Seems pretty clear, doesn’t it? It sounds like when William and Liv divorced, the court decree made it clear that Liv disclaimed any and all interest in William’s retirement accounts. William died, and with his ex-wife “divested” of her interest in the divorce decree, the money in the SIP account should go to his estate. Right? But here is where the details are important. The savings investment plan administrator with DuPont had an obligation to follow the written plan and its terms. That meant looking at the beneficiary form, determining whether or not the named beneficiary was still alive, and if so, give them the money. The ex-wife was the named beneficiary, so she should get the money. That is what the plan administrator did, and the money went to William Kennedy’s ex-wife.

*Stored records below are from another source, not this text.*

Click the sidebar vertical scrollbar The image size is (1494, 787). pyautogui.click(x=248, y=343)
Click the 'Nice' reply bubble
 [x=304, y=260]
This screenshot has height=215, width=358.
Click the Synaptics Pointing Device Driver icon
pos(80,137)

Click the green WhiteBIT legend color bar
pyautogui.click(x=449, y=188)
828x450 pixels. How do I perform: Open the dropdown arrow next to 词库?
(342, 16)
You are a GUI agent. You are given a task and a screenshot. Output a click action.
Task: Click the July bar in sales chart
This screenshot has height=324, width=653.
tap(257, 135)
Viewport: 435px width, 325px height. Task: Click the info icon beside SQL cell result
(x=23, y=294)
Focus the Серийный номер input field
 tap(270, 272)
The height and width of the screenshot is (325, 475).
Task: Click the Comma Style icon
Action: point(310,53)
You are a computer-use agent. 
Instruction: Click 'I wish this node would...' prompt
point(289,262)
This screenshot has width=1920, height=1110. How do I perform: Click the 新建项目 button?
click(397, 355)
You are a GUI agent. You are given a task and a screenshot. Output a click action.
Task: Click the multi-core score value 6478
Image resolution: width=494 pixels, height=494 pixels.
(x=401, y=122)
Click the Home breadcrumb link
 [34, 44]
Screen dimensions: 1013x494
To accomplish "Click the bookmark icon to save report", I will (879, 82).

But they were divorced! William didn’t want or intend for his ex-wife to get his retirement account! Doesn’t the law protect him?
In this case, the law did exactly what it was supposed to do even if it didn’t do what William’s daughter wanted it to do. This had nothing to do with a federal pension, social security benefits, or anything else from the government. It had nothing to do with Liv being able to garnish his retirement accounts or sue to get part of his savings investment plan even though they were divorced. If she had tried during his life, she would have failed. But the contractual terms of the plan provided very specific language that spelled out who gets the account if he died, the specific ways to change the person receiving the account upon his death, and the obligation to use that process if he wanted to make a change. William had seven years from the time of his divorce up until the time of his death to make the change to his beneficiary form, but he did not do that.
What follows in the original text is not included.